Von Matthias Kolb, Brüssel

Nach der dritten Erklärung platzt Sophie in 't Veld der Kragen. Die Niederländerin leitet die Sitzung der Sonderuntersuchung des Europaparlaments zum NSA-Skandal an diesem Montagnachmittag. "Mich erinnern all Ihre Statements an die sorgfältigst formulierte Aussage von Bill Clinton im Sexskandal um Monica Lewinsky", ruft die 50-jährige Liberale. Fast eine halbe Stunde lang hatten Vertreter von Microsoft, Google und Facebook über ihre Sicht auf die NSA-Affäre und die Datensammelwut der amerikanischen und britischen Geheimdienste referiert.
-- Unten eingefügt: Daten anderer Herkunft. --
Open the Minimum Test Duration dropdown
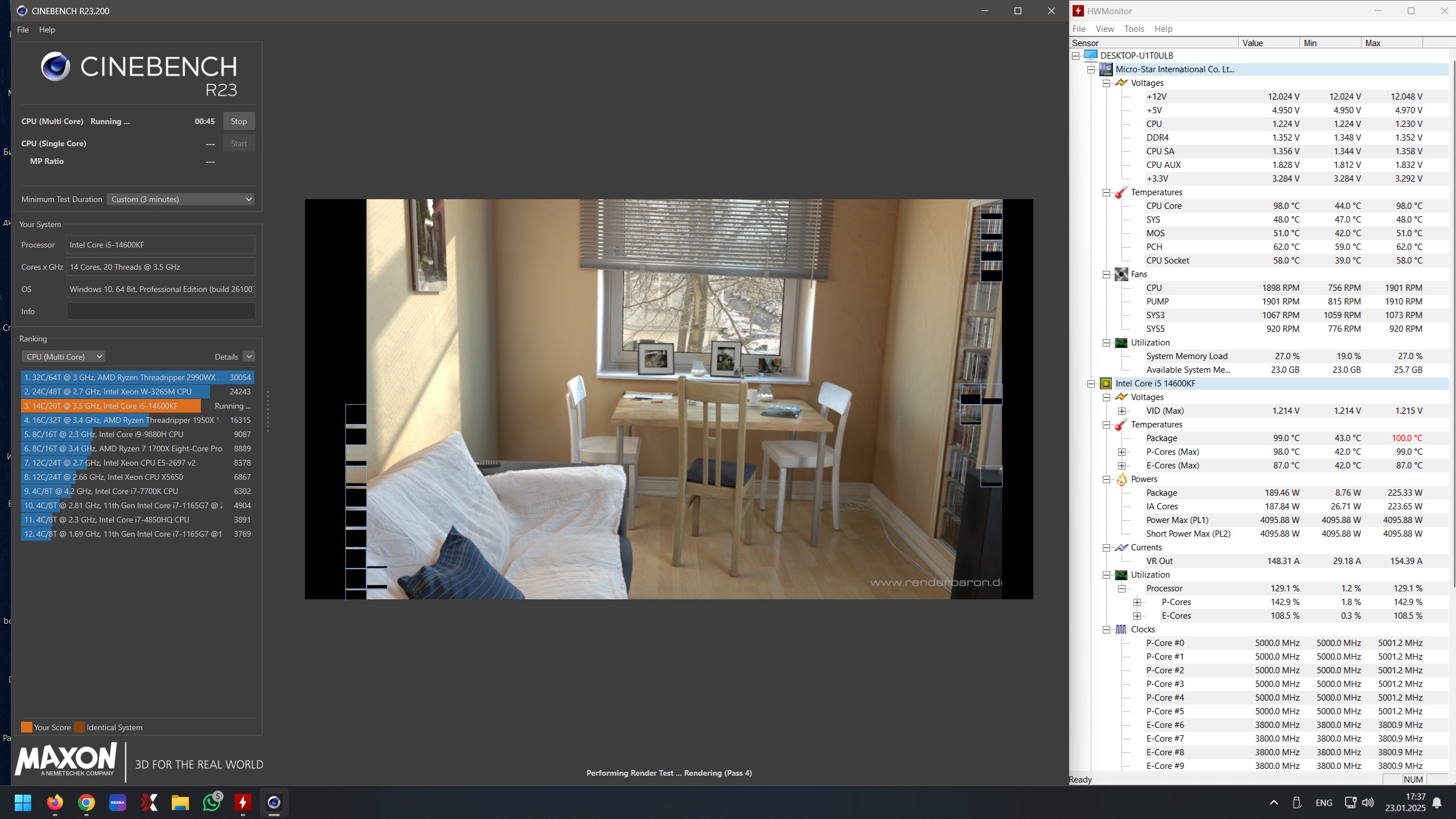 tap(181, 199)
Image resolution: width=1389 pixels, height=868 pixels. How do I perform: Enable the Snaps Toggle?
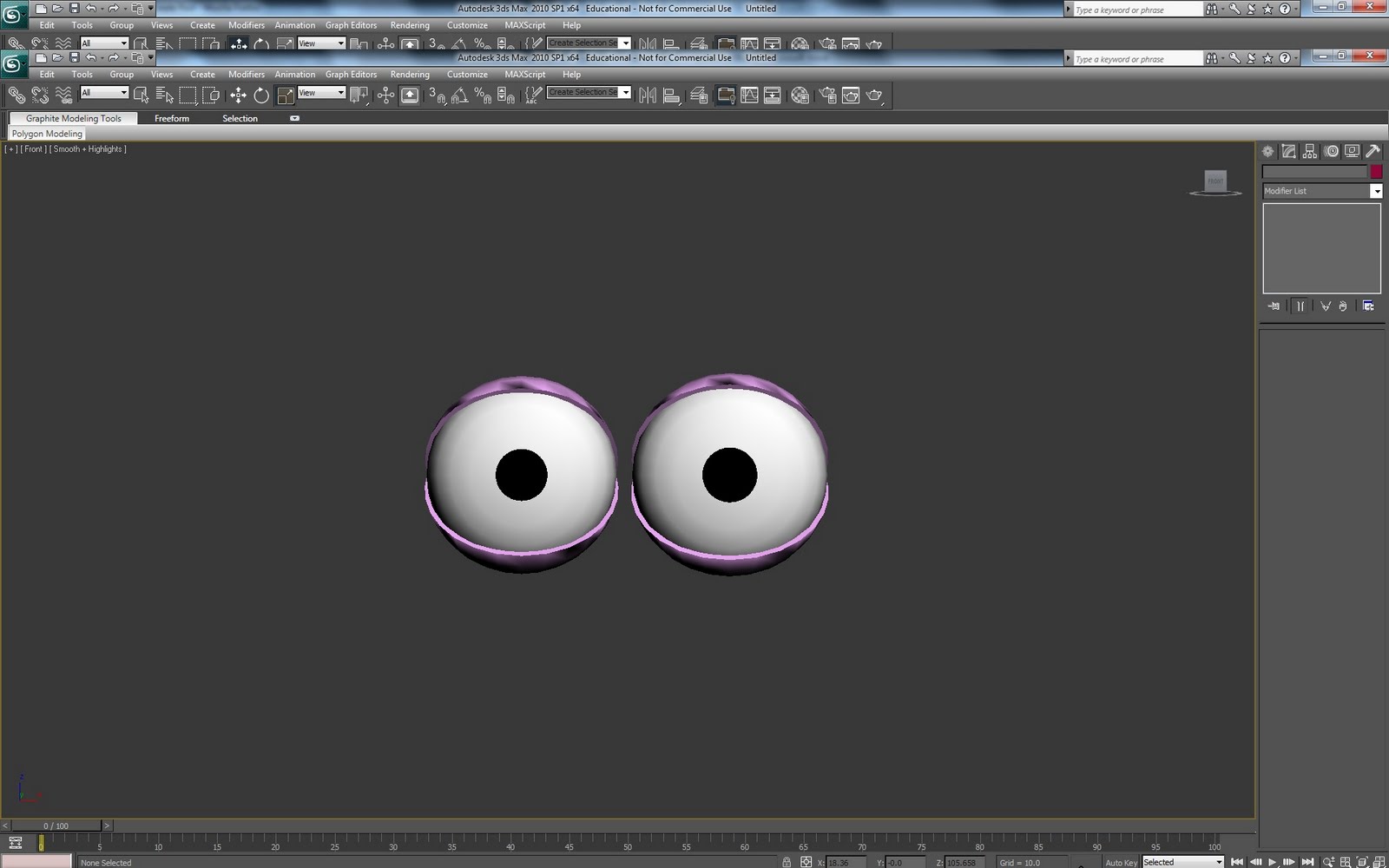pos(438,94)
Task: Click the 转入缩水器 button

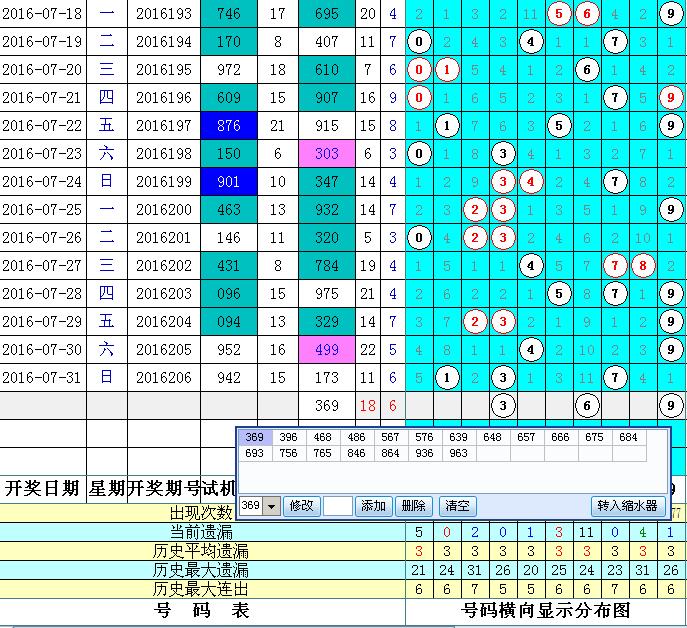Action: click(626, 506)
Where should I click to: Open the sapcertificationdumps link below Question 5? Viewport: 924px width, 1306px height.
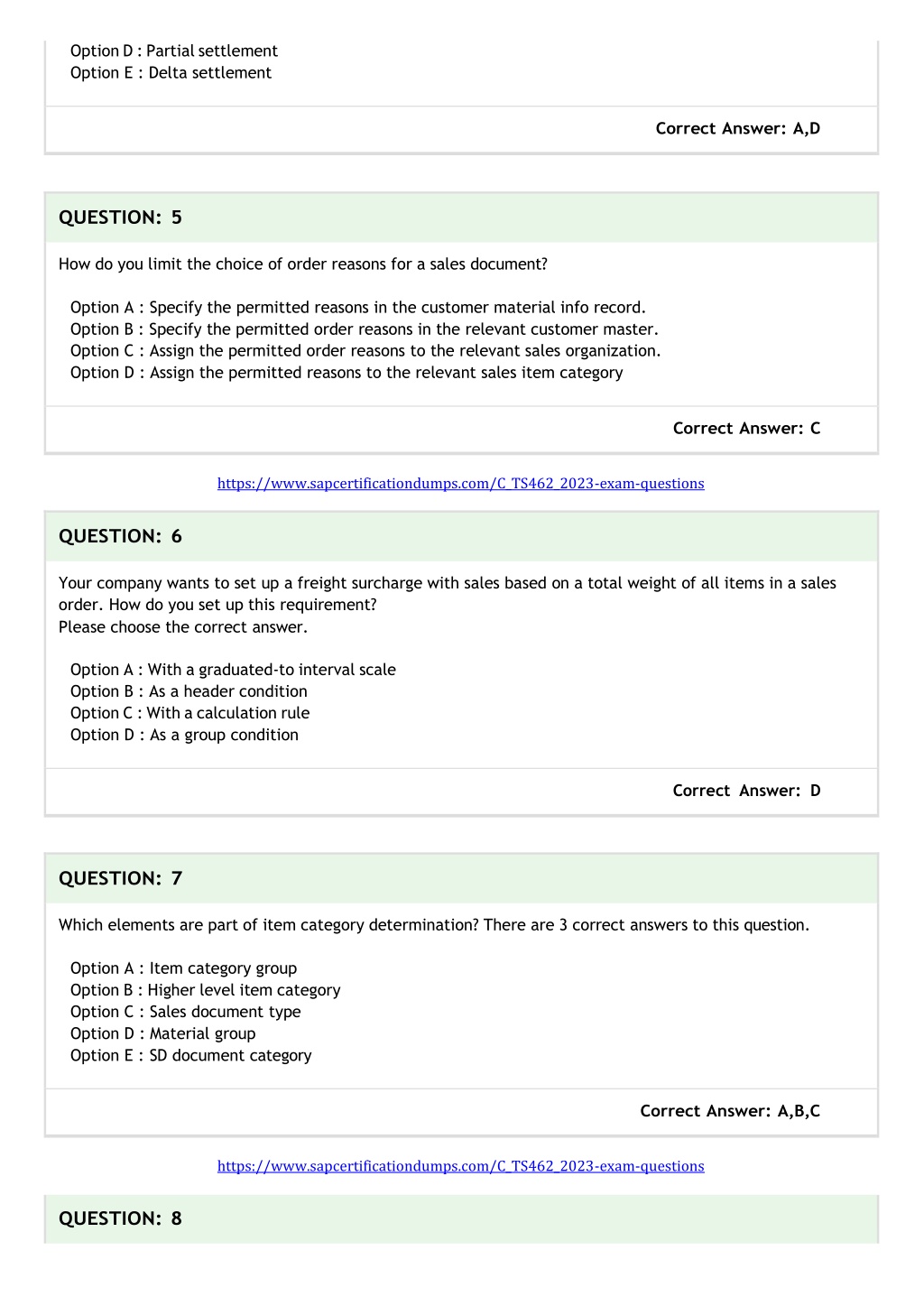click(460, 484)
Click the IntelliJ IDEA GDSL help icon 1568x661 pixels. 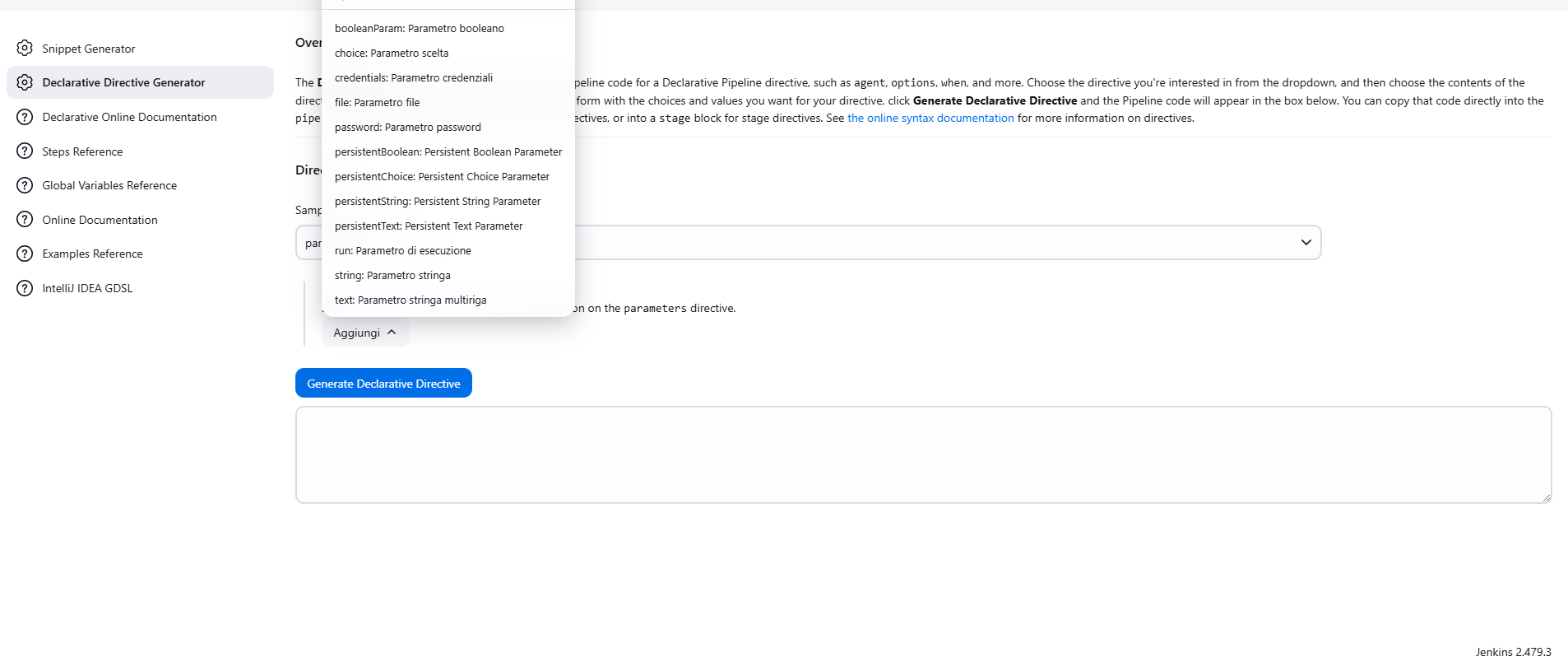(x=25, y=288)
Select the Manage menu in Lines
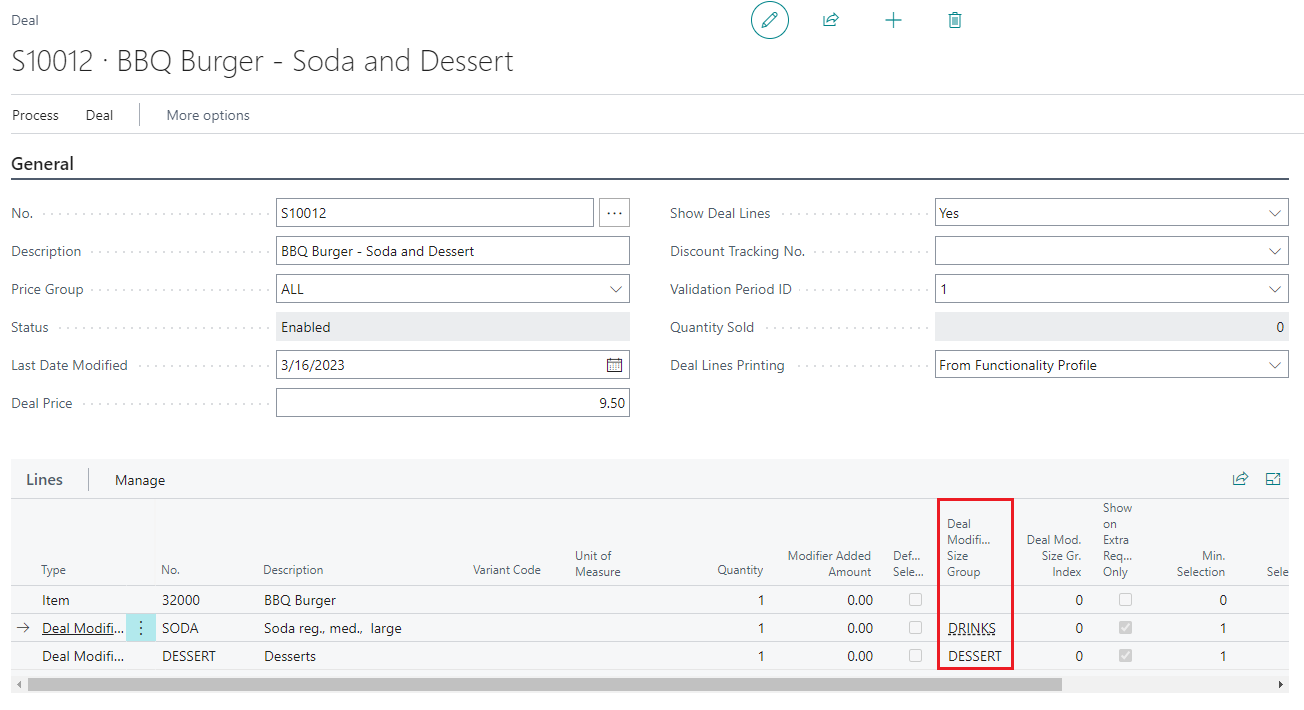The width and height of the screenshot is (1304, 710). pos(140,480)
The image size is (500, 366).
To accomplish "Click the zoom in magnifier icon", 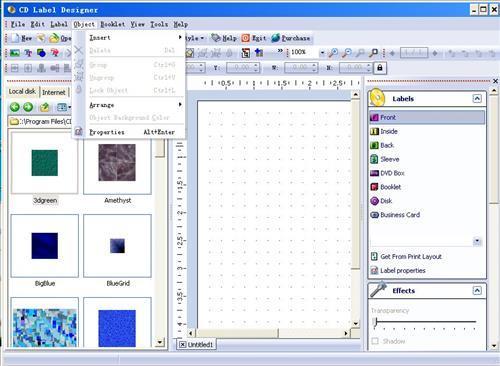I will 333,53.
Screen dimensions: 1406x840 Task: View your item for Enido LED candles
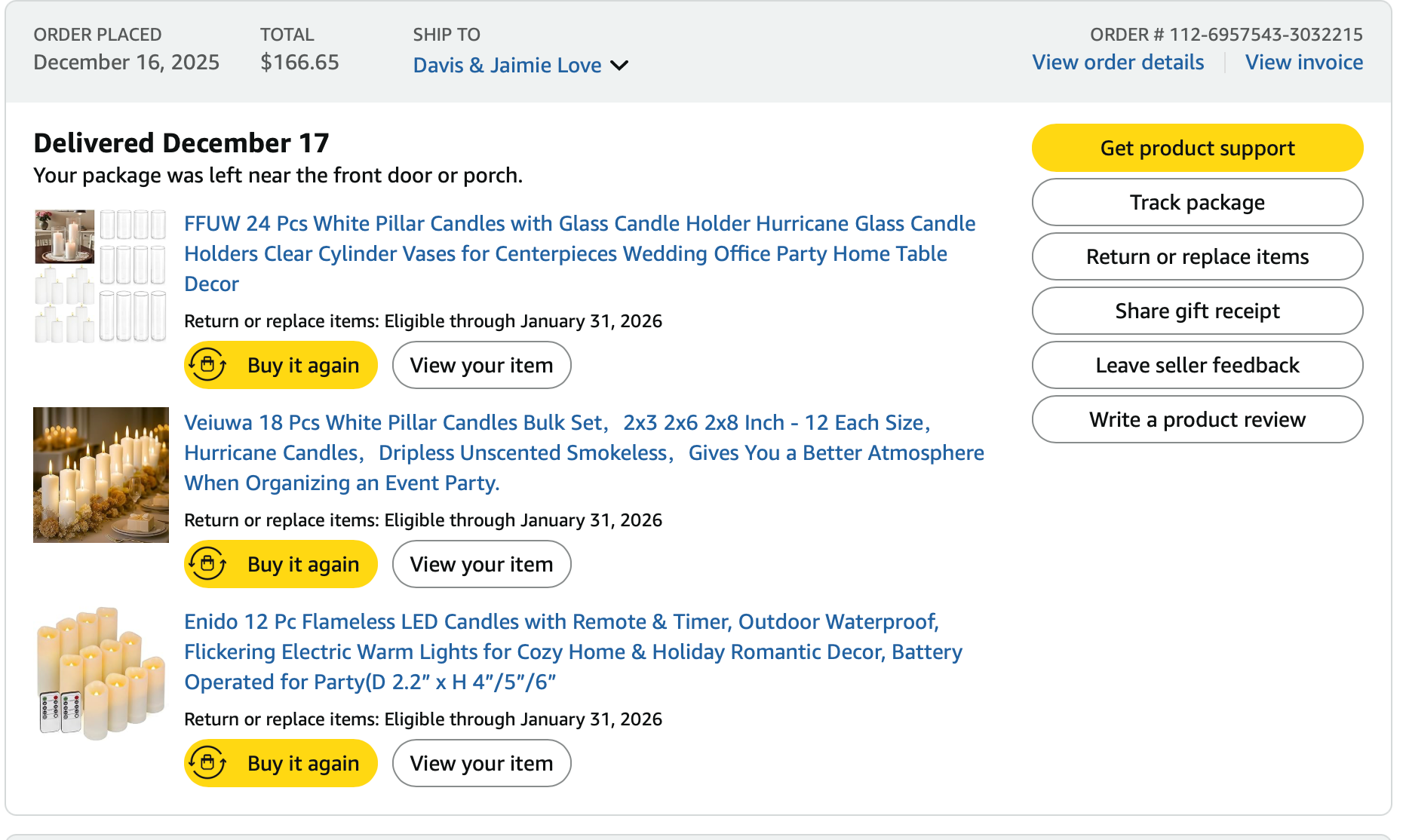click(481, 763)

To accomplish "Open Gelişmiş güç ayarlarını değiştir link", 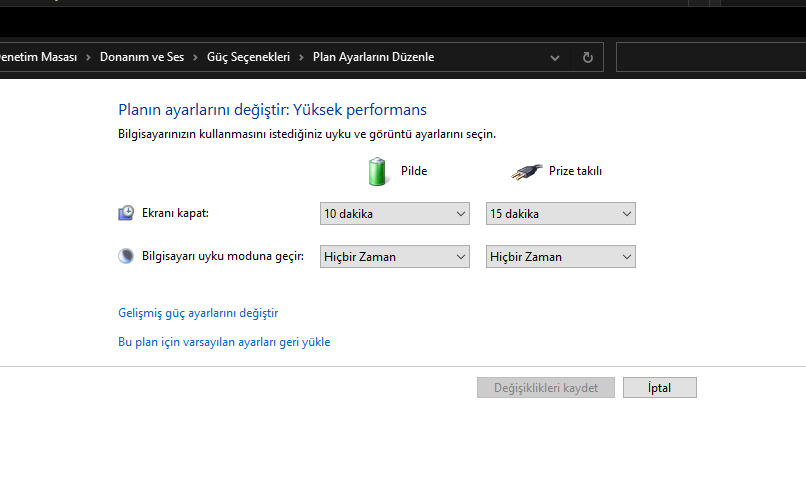I will [198, 313].
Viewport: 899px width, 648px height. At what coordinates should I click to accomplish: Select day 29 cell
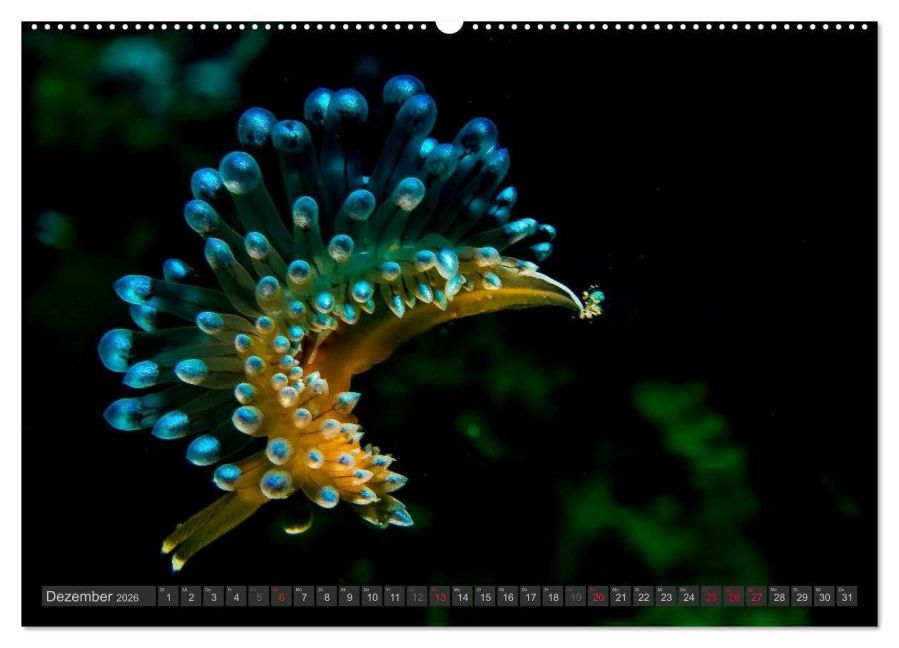802,596
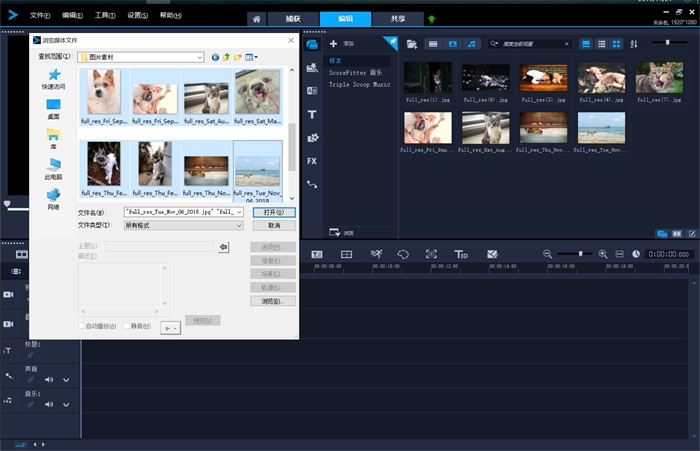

"Wir sind keine Juristen, sondern Menschen, die die Wahrheit wissen wollen", sagt Sophie in 't Veld. Für sie klinge es so, als würden Bürgerrechtler vor ihr sitzen und nicht die Vertreter von globalen Unternehmen mit Milliardenumsätzen. Seit Jahren rede sie mit Angestellten der Tech-Firmen, die ihr off the record "schockierende Sachen" erzählen würden. Doch niemand sei bereit, dies ins Mikrofon zu sagen. Sie wisse, dass es "viel Druck" aus Washington gebe. Aber wer könne es den Bürgern verübeln, wenn sie Google, Facebook, Microsoft und Co. nicht mehr vertrauen würden.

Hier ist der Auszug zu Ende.